さらに、本実施の形態の第１の側面において、第１の処理を行った後の複数のレコードを、集計処理を行うコンピュータに送信する処理をさらに含むようにしても良い。このように、集計処理を行うコンピュータでは様々な装置から得られたデータに対して総合した集計処理を実施することができる。 Furthermore, in the first aspect of the present embodiment, a process of transmitting a plurality of records after the first process to the computer that performs the aggregation process may be further included. As described above, the computer that performs the totaling process can perform the totaling process on the data obtained from various devices.

本実施の形態の第２の側面に係る復元処理方法は、（Ａ）集計対象の複数のレコードにおける第１の属性項目について出現する第１属性値から、予め定められたルールに従って複数の第２属性値を生成する第１処理と、（Ｂ）第１の属性項目について出現した第３属性値の各々について第２の属性項目の属性値毎の計数値又は属性値の合計値を含む集計結果を格納する第１データ格納部において、複数の第２属性値の各々について、当該第２の属性値と一致する第３属性値が存在するか判断し、存在すれば当該第３属性値に対応付けられている第２の属性項目の属性値毎の計数値又は属性値の合計値を第１データ格納部から読み出し、当該第２の属性項目の属性値毎に累計し又は当該第２の属性項目の属性値を累計し、累計結果を第２の属性値に対応付けて第２データ格納部に格納する第２処理とを含む。このようにすれば、特定の属性項目の属性値が複数の属性値に分けられている場合においても、その結果を集約することで、元々の集計結果を復元できるようになる。 The restoration processing method according to the second aspect of the present embodiment includes: (A) a plurality of second attributes according to a predetermined rule from a first attribute value that appears for a first attribute item in a plurality of records to be counted. A first result for generating an attribute value; and (B) a total result including a count value for each attribute value of the second attribute item or a total value of the attribute values for each of the third attribute values that appear for the first attribute item. In each of the plurality of second attribute values, it is determined whether there is a third attribute value that matches the second attribute value, and if it exists, it corresponds to the third attribute value The count value for each attribute value of the attached second attribute item or the total value of the attribute values is read from the first data storage unit, and accumulated for each attribute value of the second attribute item, or the second attribute The attribute value of the item is accumulated and the accumulated result is the second attribute. And a second process of storing the second data storage unit in association with. In this way, even when the attribute value of a specific attribute item is divided into a plurality of attribute values, the original aggregation result can be restored by aggregating the results.
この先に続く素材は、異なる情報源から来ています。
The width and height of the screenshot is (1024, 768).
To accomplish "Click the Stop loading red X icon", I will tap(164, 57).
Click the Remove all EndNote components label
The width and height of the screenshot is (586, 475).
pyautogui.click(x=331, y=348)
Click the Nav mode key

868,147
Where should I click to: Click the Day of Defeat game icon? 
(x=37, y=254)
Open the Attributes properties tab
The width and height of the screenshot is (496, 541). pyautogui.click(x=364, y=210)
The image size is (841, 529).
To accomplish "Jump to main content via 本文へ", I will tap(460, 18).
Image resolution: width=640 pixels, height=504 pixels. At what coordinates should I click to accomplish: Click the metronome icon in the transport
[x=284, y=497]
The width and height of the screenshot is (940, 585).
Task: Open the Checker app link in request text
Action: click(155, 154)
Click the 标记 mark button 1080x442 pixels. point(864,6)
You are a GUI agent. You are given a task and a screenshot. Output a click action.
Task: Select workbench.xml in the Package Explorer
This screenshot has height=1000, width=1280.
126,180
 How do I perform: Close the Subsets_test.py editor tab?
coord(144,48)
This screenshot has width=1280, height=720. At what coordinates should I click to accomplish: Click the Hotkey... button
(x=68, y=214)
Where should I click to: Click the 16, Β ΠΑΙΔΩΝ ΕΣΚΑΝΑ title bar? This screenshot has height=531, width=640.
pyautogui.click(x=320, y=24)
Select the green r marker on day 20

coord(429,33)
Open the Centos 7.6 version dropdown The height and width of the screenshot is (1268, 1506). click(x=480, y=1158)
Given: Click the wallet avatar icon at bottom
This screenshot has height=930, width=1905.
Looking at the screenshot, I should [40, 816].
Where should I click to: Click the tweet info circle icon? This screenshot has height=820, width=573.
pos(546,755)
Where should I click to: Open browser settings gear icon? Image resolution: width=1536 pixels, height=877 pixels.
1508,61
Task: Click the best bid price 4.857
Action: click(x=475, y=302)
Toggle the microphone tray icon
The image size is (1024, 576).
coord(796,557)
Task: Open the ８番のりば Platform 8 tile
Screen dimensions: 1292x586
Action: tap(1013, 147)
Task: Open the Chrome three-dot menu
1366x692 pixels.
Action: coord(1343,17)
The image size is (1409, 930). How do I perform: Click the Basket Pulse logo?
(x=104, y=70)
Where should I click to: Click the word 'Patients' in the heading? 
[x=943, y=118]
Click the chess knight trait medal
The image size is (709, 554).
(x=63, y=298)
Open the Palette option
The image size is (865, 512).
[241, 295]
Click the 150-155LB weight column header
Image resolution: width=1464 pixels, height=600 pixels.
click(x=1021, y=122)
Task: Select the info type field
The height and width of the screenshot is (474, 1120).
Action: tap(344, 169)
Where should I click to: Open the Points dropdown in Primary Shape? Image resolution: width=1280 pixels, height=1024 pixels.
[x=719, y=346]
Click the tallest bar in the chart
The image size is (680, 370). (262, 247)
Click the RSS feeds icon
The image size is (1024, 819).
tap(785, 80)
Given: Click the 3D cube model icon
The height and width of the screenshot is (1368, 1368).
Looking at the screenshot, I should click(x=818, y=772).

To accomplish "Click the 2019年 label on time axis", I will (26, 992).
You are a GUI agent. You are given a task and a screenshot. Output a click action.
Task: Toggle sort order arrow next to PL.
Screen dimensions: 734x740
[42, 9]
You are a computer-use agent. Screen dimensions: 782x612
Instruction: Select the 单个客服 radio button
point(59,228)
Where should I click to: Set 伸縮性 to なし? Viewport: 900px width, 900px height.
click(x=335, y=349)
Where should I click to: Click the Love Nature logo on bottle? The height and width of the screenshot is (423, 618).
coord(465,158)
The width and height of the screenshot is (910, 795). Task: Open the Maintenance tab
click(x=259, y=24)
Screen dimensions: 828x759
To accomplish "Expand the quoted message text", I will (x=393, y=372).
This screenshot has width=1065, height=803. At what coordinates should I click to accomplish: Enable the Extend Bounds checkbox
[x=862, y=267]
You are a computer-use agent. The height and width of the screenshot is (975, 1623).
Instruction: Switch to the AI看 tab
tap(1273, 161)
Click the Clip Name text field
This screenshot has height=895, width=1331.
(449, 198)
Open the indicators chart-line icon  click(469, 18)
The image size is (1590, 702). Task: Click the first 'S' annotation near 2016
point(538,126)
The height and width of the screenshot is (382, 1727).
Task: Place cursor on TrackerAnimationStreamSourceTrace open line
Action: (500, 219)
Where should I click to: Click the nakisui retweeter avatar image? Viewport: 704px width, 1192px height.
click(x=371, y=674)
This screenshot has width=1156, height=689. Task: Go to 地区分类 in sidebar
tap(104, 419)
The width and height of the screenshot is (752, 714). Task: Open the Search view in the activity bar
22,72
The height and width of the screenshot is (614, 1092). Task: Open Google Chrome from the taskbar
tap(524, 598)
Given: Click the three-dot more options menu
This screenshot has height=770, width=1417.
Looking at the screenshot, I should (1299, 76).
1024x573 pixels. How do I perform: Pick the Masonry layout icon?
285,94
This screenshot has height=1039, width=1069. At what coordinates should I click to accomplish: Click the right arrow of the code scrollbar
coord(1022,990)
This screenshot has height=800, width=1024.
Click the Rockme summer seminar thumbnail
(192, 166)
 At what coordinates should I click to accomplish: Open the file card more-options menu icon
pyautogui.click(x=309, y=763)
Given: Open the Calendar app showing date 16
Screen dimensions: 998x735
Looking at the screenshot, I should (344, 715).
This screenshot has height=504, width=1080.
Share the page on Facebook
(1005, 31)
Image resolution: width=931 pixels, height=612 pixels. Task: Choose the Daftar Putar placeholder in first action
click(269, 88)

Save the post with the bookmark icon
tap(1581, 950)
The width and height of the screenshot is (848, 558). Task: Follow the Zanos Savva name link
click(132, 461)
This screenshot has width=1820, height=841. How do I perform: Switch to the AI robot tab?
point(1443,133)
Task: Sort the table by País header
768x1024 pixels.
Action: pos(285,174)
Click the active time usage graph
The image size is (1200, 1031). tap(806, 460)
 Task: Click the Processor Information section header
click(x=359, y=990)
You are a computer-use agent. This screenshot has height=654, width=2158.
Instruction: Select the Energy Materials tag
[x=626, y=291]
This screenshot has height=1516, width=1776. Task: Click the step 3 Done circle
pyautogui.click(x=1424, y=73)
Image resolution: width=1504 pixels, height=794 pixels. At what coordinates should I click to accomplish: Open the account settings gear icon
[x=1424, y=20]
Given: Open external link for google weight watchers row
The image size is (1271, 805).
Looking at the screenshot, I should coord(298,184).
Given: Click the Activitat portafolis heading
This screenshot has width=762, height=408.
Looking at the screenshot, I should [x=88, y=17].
なお、上で述べた第１処理が、予め定められた第２のルールに従って、第１属性値を複数の第４属性値に展開する処理と、複数の第４属性値の各々を暗号化することで、複数の第２属性値を生成する処理とを含むようにしてもよい。 The first process described above is a process of expanding the first attribute value into a plurality of fourth attribute values according to a predetermined second rule, and encrypts each of the plurality of fourth attribute values. Thus, a process of generating a plurality of second attribute values may be included.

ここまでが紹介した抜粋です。